2008-1-14 9:56:05

Cell子刊：不伤人类胚胎获取胚胎干细胞新法

生物谷报道：美国科学家日前成功地在不伤害人类胚胎的情况下获取了胚胎干细胞，这不仅回避了相关的伦理争议，而且有望利用此前的多项胚胎干细胞研究进展，加速胚胎干细胞用于临床医疗的多项研究。

来自美国细胞高级技术研究所的专家们在新一期美国《细胞－干细胞》杂志上报告说，他们在人的受精卵分裂成有８个细胞的分裂球时从中提取一个细胞，使其与层粘连蛋白结合，进而将它们诱导成胚胎干细胞。

科研人员说，他们在实验中利用该方法对５个分裂球进行了试验，之后将这些分裂球又重新冷冻起来，并利用从中提取的细胞制成了大量胚胎干细胞。“它们是真实的胚胎干细胞。在实验室里，它们能正常地发育分化为其他各类细胞”，研究所的罗伯特·兰扎博士说。

兰扎介绍说，这种从分裂球中提取细胞的方法，类似于从体外受精后形成的胚胎中提取细胞进行基因检测的方法，这种检测每年都要进行数千例，通常情况下不会伤害胚胎。而对于剩下７个细胞的分裂球而言，它依然具备正常发育直至成为正常婴儿的能力。

兰扎说，新方法提供了在不伤害胚胎的前提下大量制造胚胎干细胞的途径，“这已经成为触手可及的工艺，可以用于增加胚胎干细胞的数量以满足科研需求”。

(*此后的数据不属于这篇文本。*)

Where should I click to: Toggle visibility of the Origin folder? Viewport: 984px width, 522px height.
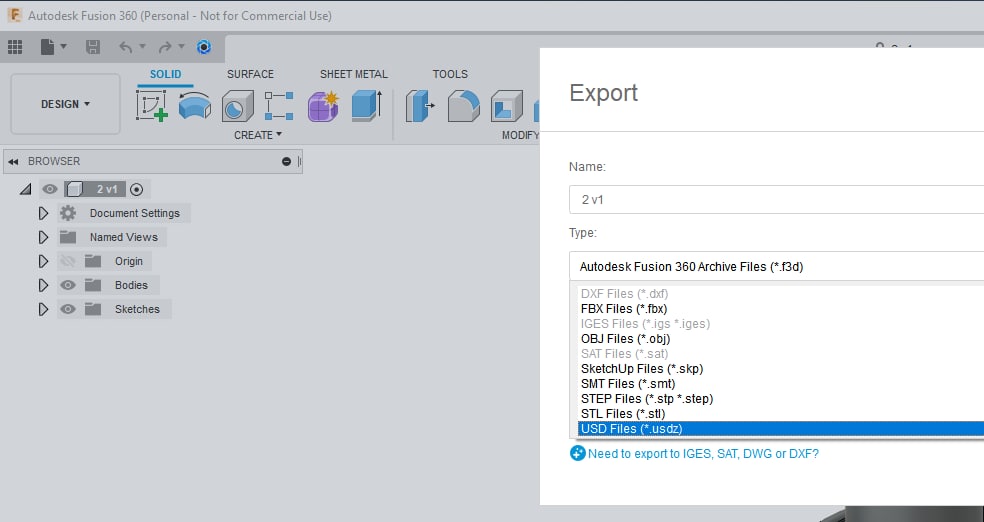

美国和日本的科学家曾于去年１１月宣布成功将人体皮肤细胞改造成了几乎可以和胚胎干细胞相媲美的干细胞，避开了胚胎干细胞引发的争议。但“皮肤干细胞”的性能还需进一步证实，相关研究正从零开始。而利用此次研究的成果则有望在之前诸多胚胎干细胞研究成果的基础上，加速相关研究，使得胚胎干细胞技术能早日帮助人类对抗多种疾病。（生物谷援引新华网）

生物谷推荐英文原文：
Cell Stem Cell, Vol , Issue ,

Correspondence

Human Embryonic Stem Cell Lines Generated without Embryo Destruction

Young Chung,1,6 Irina Klimanskaya,1,6 Sandy Becker,1 Tong Li,1 Marc Maserati,1 Shi-Jiang Lu,1 Tamara Zdravkovic,2 Dusko Ilic,3 Olga Genbacev,2 Susan Fisher,2,4 Ana Krtolica,3 and Robert Lanza1,5,

1 Advanced Cell Technology, Worcester, MA 01605, USA
2 Department of Cell and Tissue Biology, University of California, San Francisco, UCSF Box 0512, San Francisco, CA 94143, USA
3 StemLifeLine, San Carlos, CA 94070, USA
4 Institute for Regenerative Medicine, University of California, San Francisco School of Medicine, San Francisco, CA 94143, USA
5 Institute for Regenerative Medicine, Wake Forest University School of Medicine, Winston-Salem, NC 27157, USA

Corresponding author
Robert Lanza
rlanza@advancedcell.com

To date, the derivation of all human embryonic stem cell (hESC) lines has involved destruction of embryos. We previously demonstrated that hESCs can be generated from single blastomeres (Klimanskaya et al., 2006). In that “proof-of-principle” study, multiple cells were removed from each embryo and none of the embryos were allowed to continue development. Here we report the derivation of five hESC lines without embryo destruction, including one without hESC coculture. Single blastomeres were removed from the embryos by using a technique similar to preimplantation genetic diagnosis (PGD). The biopsied embryos were grown to the blastocyst stage and frozen. The blastomeres were cultured by using a modified approach aimed at recreating the ICM niche, which substantially improved the efficiency of the hESC derivation to rates comparable to whole embryo derivations. All five lines maintained normal karyotype and markers of pluripotency for up to more than 50 passages and differentiated into all three germ layers.